Christ Himself is not imputed to us, He has to be won.

Eternal residence in the new Jerusalem as a servant of Christ and of God is not ascribed to us. We qualify for citizenship on the basis of the kind of character we have. We must “do” what Christ commanded.

But there shall by no means enter it anything that defiles, or causes an abomination or a lie, but only those who are written in the Lamb’s book of Life. (Revelation 21:27)
Blessed are those who do His commandments, that they may have the right to the tree of life, and may enter through the gates into the city. (Revelation 22:14)

Residency in the new Jerusalem is not imputed to us, we must keep God’s commandments. Nothing unclean can ever enter the holy city. We cannot enter by “grace,” by ascribed righteousness. We must be holy in order to enter the holy city. Holiness cannot be imputed. Holiness is created in our personality by the Holy Spirit as He cleanses us by the body and blood of Christ and by the Word of God. We must become holy because our Lord is holy.

To serve God as a king and priest is the awesome eternal destiny to which each of the elect has been called. But in order to attain our predetermined destiny we are required to overcome the hurdles placed before us.

But you are a chosen generation, a royal priesthood, a holy nation, His own special people, that you may proclaim the praises of Him who called you out of darkness into His marvelous light;
Beloved, I beg you as sojourners and pilgrims, abstain from fleshly lusts which war against the soul, (I Peter 2:9,11)
“To him who overcomes I will grant to sit with Me on My throne, as I also overcame and sat down with My Father on His throne. (Revelation 3:21)

“To him that overcomes.”

It can be seen that we are not kings or priests of God by imputation. We are not “paper saints.” Rather, we are to actually display the Glory of God’s righteous and holy Person as the Holy Spirit works in us the Character and Spirit of Christ.

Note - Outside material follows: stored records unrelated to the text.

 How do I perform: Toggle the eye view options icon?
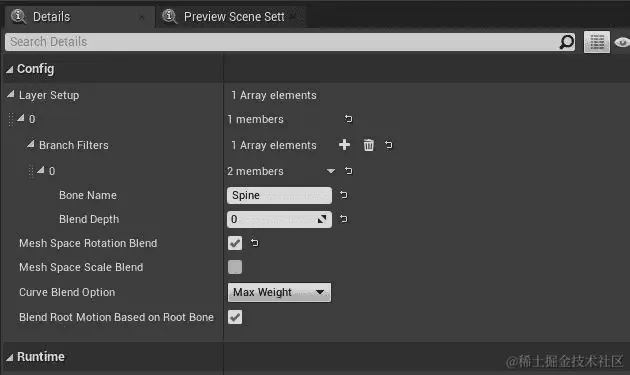(x=622, y=42)
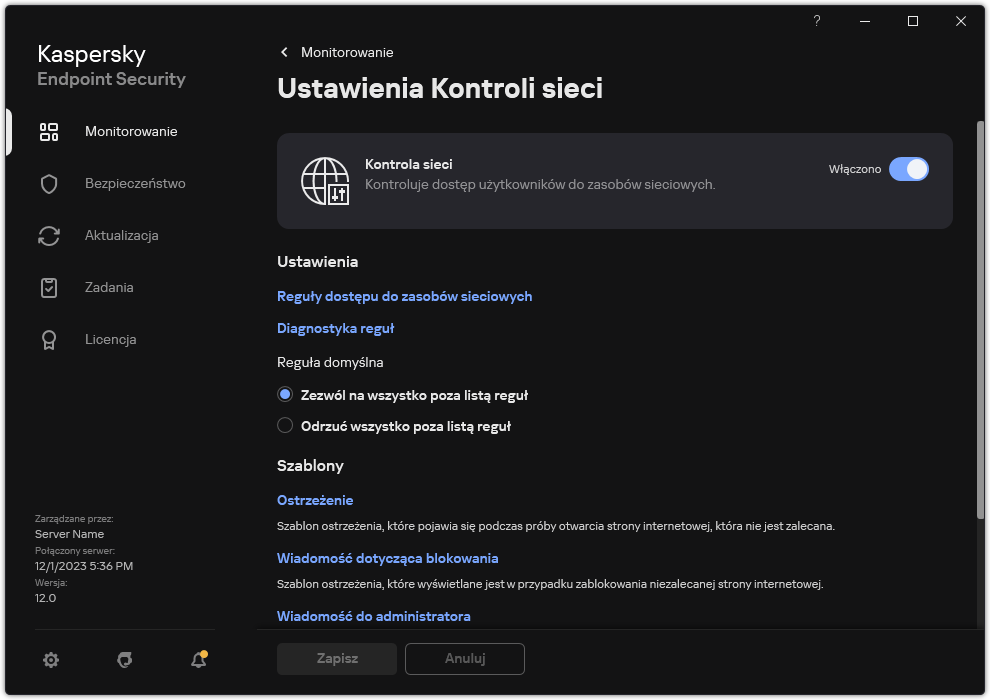Select 'Odrzuć wszystko poza listą reguł'
This screenshot has height=700, width=990.
click(285, 426)
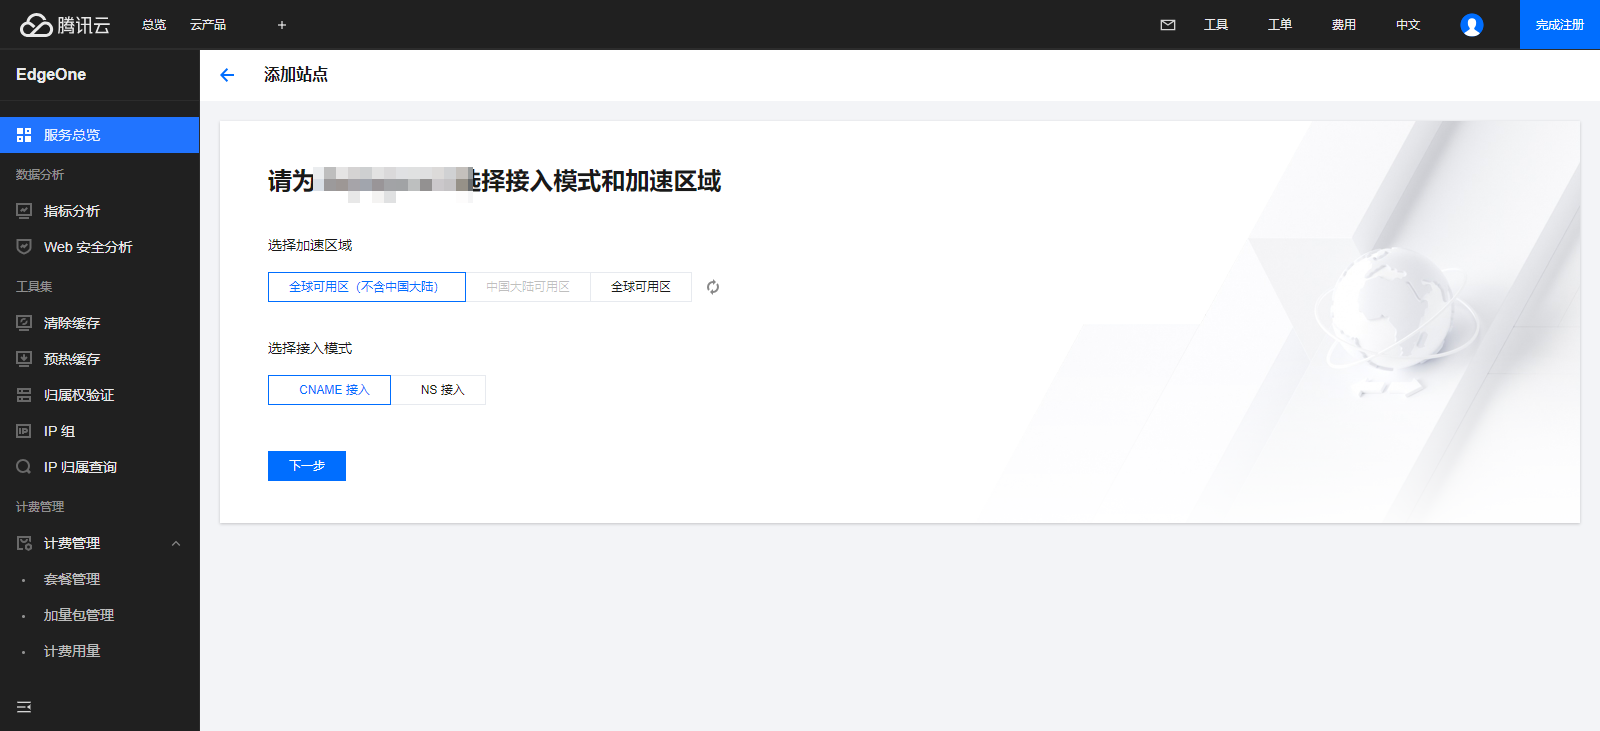Select the 全球可用区 region option
Screen dimensions: 1600x731
[x=641, y=287]
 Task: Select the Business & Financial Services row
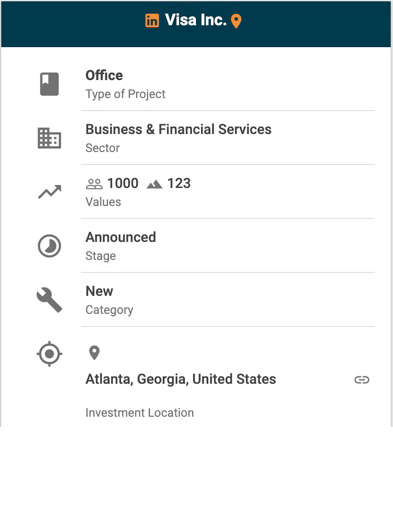(x=228, y=138)
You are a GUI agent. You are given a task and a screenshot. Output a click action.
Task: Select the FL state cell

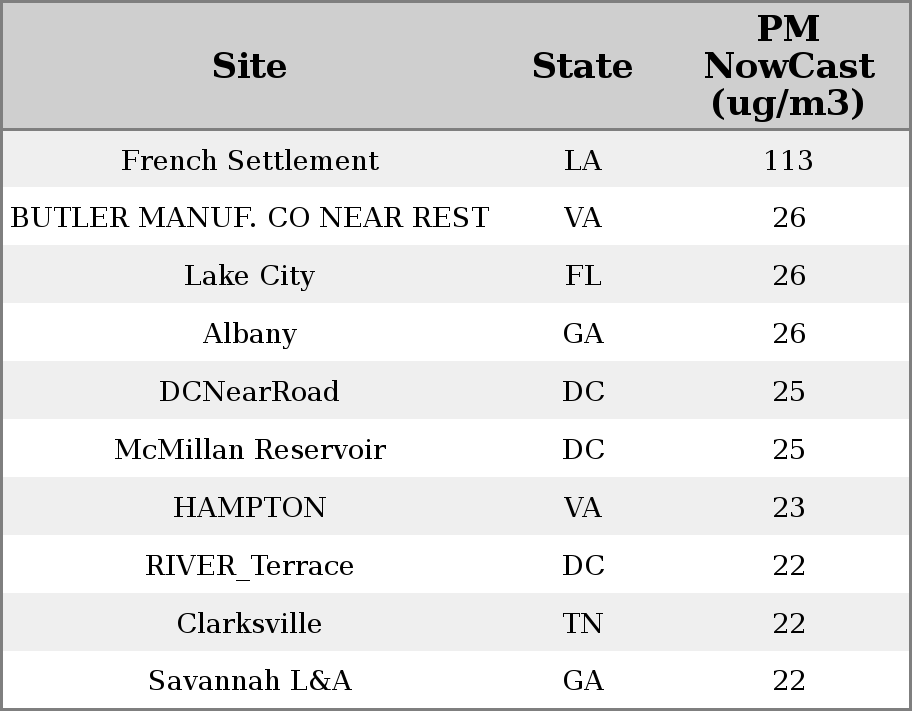coord(582,276)
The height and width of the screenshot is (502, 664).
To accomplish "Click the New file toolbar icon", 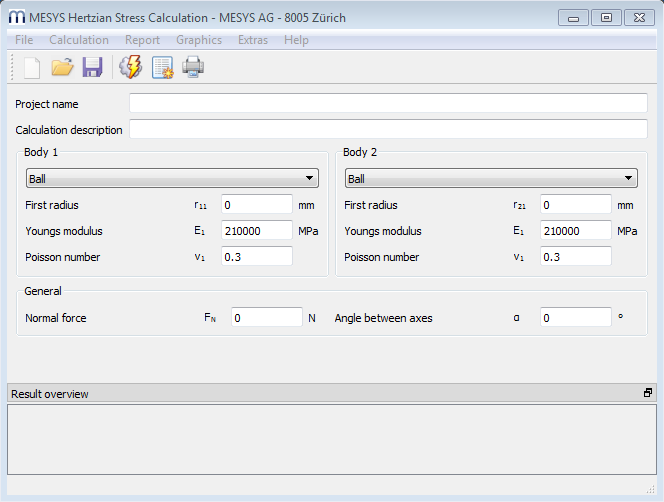I will (x=32, y=68).
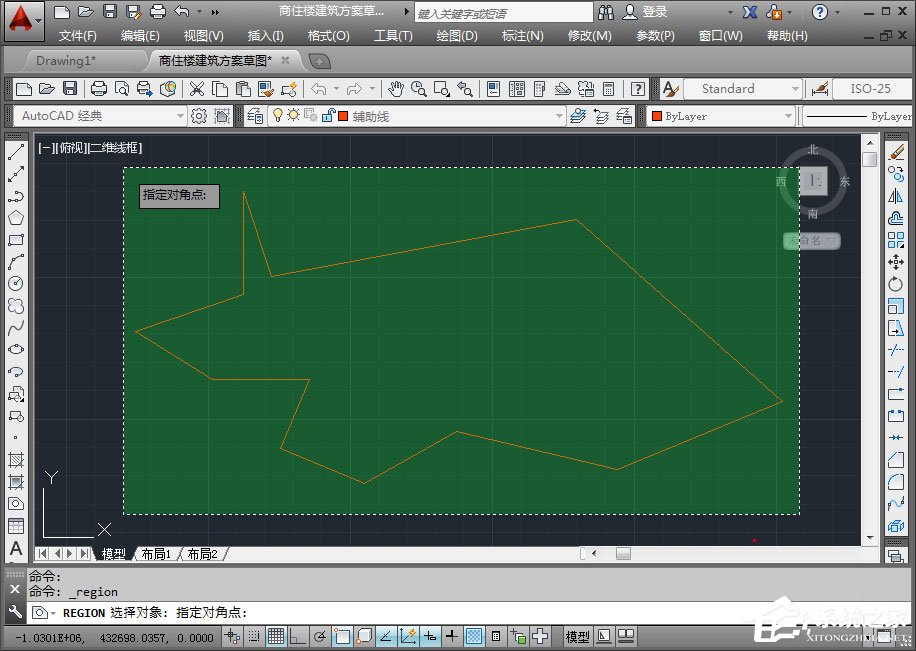916x651 pixels.
Task: Open the 修改(M) menu
Action: pyautogui.click(x=589, y=35)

Coheirship with Christ is not just ascribed to us. We must share the suffering of Christ in order to be qualified.

and if children, then heirs—heirs of God and joint heirs with Christ, if indeed we suffer with Him, that we may also be glorified together. (Romans 8:17)

“If indeed we suffer with him”!

The idea that we are not required to make any effort, that Christ does it all, governs the thinking and actions of many Christians. But this viewpoint hardly is scriptural. It has robbed the Gospel of its authority and power. Instead of saints we have sinners who “legally” are acceptable to God. Instead of a new creation we have a “ticket” to Heaven. Instead of a glorious holy city we have a city occupied by sinning, self-willed people whom God regards as righteous.

It is being implied that Christ saves us in our sins, not from our sins. This means if we are fornicating God sees us practicing holiness. If we are cheating someone God sees us as upright and honorable. If we are drunken God sees us as self-controlled. If we are lying God hears only the truth from our mouth.

It is being assumed today that the Lord Jesus can only forgive us, He does not possess enough power to deliver us or change us.

This concept is not at all true. God does not impute righteousness or sonship to us. In order to become a son of God we must conquer through Christ all of the powers and obstacles that God allows to challenge our ability to receive the inheritance assigned to man from the beginning.

“He who overcomes shall inherit all things, and I will be his God and he shall be My son. (Revelation 21:7)

God has given to us the opportunity to attain resurrection life, to gain a change of character, power, glory, eternal residence in the new Jerusalem, and an eternity of service and rulership in a new world. Best of all, we have the opportunity to become God’s son.

What we do with this opportunity, this “piano,” will determine our role in the Kingdom of God—the eternal Divine rule soon to come to the earth.